Я кивнул, не в силах как-либо ещё пошевелиться.

Томми медленно опустил руку и сжал мой член.

— Хочешь, я покажу тебе, как это делается?

Я сжался под его хваткой:

— Нет, спасибо, Томми.

Томми мягко улыбнулся:

— Нет ничего плохого в том, что ты напуган. Вырастать — это вообще страшно, но из тебя получится симпатичный молодой человек, — он погладил меня по щеке второй рукой. Одна его рука теперь была у моей щеки, а вторая всё ещё сжимала мои гениталии. — Ты уже когда-нибудь целовался?

— Т-томми, пожалуйста… — я почувствовал, как слёзы появляются в уголках моих глаз.

Томми толкнул меня на кровать, так, что я оказался снизу и мог только беспомощно смотреть, как он приближается ко мне, придерживая мою голову своей рукой:

— Тебе не стоит бояться вырастать, Мэттью.
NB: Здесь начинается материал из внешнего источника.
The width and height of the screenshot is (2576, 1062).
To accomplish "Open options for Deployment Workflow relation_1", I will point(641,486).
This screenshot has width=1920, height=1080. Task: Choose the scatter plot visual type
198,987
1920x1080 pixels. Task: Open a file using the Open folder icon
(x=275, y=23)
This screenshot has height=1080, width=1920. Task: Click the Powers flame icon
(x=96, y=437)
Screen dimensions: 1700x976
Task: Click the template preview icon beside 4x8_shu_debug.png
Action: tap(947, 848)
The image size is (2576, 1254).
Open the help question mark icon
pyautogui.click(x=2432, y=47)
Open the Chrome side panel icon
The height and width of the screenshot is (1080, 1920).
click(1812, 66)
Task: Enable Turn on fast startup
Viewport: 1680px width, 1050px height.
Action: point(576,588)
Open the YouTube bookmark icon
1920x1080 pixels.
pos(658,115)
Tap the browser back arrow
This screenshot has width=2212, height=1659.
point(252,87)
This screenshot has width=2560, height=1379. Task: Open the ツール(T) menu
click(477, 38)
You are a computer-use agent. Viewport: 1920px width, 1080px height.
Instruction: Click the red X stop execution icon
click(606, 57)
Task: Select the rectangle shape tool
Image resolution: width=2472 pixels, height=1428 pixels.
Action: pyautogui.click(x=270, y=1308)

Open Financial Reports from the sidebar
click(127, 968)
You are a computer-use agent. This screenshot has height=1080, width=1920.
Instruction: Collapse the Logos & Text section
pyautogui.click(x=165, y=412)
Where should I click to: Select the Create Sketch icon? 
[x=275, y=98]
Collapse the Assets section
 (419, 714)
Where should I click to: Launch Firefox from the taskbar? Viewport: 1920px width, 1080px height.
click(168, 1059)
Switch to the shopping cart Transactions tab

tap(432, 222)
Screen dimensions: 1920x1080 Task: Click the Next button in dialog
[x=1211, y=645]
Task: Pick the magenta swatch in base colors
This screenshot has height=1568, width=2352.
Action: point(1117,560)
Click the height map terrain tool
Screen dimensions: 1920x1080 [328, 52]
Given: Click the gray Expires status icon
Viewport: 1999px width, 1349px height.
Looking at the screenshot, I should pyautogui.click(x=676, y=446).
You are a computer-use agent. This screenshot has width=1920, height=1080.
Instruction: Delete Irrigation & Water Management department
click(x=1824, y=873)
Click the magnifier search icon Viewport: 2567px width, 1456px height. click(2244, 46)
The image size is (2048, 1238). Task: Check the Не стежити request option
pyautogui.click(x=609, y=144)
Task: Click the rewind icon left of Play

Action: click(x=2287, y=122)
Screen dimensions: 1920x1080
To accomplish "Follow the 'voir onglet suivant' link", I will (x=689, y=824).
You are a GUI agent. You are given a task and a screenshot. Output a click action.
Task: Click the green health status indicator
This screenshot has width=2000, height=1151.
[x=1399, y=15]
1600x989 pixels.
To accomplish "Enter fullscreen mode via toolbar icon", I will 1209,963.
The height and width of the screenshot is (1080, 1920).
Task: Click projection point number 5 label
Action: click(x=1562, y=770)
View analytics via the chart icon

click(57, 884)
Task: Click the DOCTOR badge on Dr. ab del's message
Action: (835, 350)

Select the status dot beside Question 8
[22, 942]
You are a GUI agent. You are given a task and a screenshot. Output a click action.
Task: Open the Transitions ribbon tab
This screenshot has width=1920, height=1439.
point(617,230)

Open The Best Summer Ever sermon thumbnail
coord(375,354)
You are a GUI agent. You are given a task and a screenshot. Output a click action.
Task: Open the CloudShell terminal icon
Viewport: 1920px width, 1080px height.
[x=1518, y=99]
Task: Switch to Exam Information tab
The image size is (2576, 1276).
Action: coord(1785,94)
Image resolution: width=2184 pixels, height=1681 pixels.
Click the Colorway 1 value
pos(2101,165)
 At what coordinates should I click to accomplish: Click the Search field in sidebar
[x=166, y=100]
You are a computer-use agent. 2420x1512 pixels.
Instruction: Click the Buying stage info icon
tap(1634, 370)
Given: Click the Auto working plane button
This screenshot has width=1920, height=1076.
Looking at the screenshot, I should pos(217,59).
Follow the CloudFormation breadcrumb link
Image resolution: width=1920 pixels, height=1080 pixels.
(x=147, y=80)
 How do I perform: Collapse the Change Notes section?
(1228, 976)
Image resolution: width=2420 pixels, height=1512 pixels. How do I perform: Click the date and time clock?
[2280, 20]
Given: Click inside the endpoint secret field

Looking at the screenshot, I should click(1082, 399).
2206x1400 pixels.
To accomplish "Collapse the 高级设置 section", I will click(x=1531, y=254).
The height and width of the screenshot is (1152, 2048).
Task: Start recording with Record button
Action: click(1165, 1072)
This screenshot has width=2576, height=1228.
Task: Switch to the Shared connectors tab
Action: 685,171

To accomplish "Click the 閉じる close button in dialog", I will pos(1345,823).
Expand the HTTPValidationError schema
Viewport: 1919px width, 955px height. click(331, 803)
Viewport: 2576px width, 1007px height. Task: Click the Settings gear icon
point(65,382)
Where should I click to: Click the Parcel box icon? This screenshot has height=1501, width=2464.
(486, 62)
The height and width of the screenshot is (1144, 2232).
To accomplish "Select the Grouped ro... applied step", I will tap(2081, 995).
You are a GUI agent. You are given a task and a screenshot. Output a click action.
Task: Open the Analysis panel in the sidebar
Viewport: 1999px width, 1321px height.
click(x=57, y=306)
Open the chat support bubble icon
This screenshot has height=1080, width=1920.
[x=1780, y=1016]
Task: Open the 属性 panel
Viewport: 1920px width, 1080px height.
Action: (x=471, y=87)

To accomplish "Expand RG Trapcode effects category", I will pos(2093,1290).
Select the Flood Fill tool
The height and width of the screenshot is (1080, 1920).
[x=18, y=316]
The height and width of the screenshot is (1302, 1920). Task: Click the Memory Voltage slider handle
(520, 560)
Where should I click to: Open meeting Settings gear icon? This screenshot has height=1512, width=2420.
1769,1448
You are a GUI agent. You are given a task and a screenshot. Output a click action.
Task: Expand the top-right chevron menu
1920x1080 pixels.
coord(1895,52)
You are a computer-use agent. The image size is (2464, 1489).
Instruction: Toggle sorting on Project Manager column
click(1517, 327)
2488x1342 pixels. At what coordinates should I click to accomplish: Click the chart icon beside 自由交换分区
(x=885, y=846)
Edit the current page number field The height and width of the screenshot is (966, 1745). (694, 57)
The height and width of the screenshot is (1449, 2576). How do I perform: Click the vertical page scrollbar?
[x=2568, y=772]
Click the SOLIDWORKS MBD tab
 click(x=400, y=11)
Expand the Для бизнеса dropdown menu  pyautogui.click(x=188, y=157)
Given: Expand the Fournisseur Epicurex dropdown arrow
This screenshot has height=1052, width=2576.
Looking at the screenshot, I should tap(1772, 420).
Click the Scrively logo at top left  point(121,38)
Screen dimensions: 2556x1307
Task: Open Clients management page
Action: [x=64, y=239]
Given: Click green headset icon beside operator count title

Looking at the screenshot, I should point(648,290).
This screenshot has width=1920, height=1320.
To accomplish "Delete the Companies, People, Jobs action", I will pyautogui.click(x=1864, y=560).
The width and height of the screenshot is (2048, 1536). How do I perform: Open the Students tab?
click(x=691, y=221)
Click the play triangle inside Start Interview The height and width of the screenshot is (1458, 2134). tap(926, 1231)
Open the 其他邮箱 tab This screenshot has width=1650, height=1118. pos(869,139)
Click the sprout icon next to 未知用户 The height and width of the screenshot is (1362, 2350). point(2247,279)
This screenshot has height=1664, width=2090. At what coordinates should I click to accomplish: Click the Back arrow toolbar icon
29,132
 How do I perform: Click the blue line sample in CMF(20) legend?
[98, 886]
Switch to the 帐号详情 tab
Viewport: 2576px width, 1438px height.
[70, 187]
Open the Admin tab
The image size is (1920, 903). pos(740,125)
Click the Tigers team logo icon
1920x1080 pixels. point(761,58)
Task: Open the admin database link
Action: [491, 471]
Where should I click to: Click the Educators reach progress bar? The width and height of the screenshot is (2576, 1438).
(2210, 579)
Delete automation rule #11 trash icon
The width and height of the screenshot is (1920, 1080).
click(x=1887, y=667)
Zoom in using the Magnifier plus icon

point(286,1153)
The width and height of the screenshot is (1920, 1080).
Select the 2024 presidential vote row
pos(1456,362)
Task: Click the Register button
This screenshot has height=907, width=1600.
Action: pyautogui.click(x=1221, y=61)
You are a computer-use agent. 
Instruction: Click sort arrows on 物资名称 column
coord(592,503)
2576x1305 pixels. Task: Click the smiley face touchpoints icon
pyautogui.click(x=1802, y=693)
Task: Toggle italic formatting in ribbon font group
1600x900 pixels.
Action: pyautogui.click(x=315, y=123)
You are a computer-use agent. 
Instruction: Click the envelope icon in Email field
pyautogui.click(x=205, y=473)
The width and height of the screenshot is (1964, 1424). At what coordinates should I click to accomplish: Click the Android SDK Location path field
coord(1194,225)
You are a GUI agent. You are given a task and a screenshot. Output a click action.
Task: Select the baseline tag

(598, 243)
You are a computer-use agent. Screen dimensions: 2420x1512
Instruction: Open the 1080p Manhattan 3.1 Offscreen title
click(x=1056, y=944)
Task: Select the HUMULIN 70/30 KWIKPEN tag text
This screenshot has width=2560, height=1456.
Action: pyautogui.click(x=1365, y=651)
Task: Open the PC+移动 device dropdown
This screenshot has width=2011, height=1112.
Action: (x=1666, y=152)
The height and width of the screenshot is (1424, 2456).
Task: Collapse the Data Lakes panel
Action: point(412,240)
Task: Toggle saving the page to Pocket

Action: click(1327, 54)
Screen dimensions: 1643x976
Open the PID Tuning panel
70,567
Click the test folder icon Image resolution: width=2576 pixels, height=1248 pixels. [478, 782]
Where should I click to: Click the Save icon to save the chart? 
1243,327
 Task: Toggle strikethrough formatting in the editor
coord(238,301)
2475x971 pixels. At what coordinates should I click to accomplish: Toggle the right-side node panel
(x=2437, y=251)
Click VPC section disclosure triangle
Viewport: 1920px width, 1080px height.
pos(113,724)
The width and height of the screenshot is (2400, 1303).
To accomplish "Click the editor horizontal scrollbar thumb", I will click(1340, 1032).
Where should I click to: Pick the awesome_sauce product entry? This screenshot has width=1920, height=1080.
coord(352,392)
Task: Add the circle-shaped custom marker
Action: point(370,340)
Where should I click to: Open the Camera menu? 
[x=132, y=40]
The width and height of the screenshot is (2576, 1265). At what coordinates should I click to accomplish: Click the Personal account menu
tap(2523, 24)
У тебя впереди много хорошего. И просто подумай! Когда у тебя будут дети, я помогу и тебе их воспитать. Это будет… забавно!

— Отпусти, — прошептал я сквозь слезы, чувствуя его горячее дыхание на своем лице.

Томми внезапно прильнул ко мне и поцеловал, обхватив своими губами мои. Я взвизгнул от страха, почувствовав, как его язык скользнул мне в рот, а пальцы ещё сильнее сжались на моём члене. Его губы пахли гнилыми фруктами и полуразложившимся мясом, вызывая омерзительное ощущение у меня во рту.

Он накрыл мои губы своими, а затем отпрянул и прошептал:

— Что, у тебя на меня даже не встанет?

Я разрыдался, глядя на него шокированными, испуганными глазами.

Томми улыбнулся и прошептал мне в ухо:

— Ничего страшного.

Он внезапно поднялся, отпустив меня.

— Давай скорее. Там уже ужин готов.

Дрожащей рукой я вытер слёзы с лица и позволил ему помочь мне встать.

Я не был голоден.

ИЮЛЬ, 1994
С каждым днем июль был всё ближе и ближе, и на лицах моих родителей читалась молчаливая, отчаянная надежда, что это наконец закончится. Что всё это останется в прошлом.

Мать с отцом тщательно следили, чтобы не было ни единого повода для наказания. Они прогибались перед Томми, молясь сквозь стиснутые зубы, что мы все доживем до июля без нового происшествия.

Наконец, третьего июля мы проснулись и обнаружили, что Томми Таффи исчез. Пять лет ровно.

Мы не могли поверить в это. Он просто исчез ночью. Пока мы обыскивали весь дом, мама украдкой вытирала слёзы счастья, понимая что этот кошмар наконец завершился. После того, как мы трижды перепроверили каждый дюйм, мы собрались в гостиной и обнялись вместе, как одна семья.

Томми отправился дальше.

Наказание закончилось.

Отец отпросился с работы, и мы уехали на две недели на побережье. Во время этого отпуска я продолжал бояться, что проснусь, а рядом со мной будет стоять Томми со своей жуткой усмешкой на лице.

Но этого не произошло.

Всё и правда закончилось.

* * *
Мои родители сделали всё, что могли, дабы восстановить нашу семью и заполнить те трещины, которые образовались в нас за эти долгие пять лет. И я искренне благодарен им за это. Но такие кошмары просто не могут быть забыты.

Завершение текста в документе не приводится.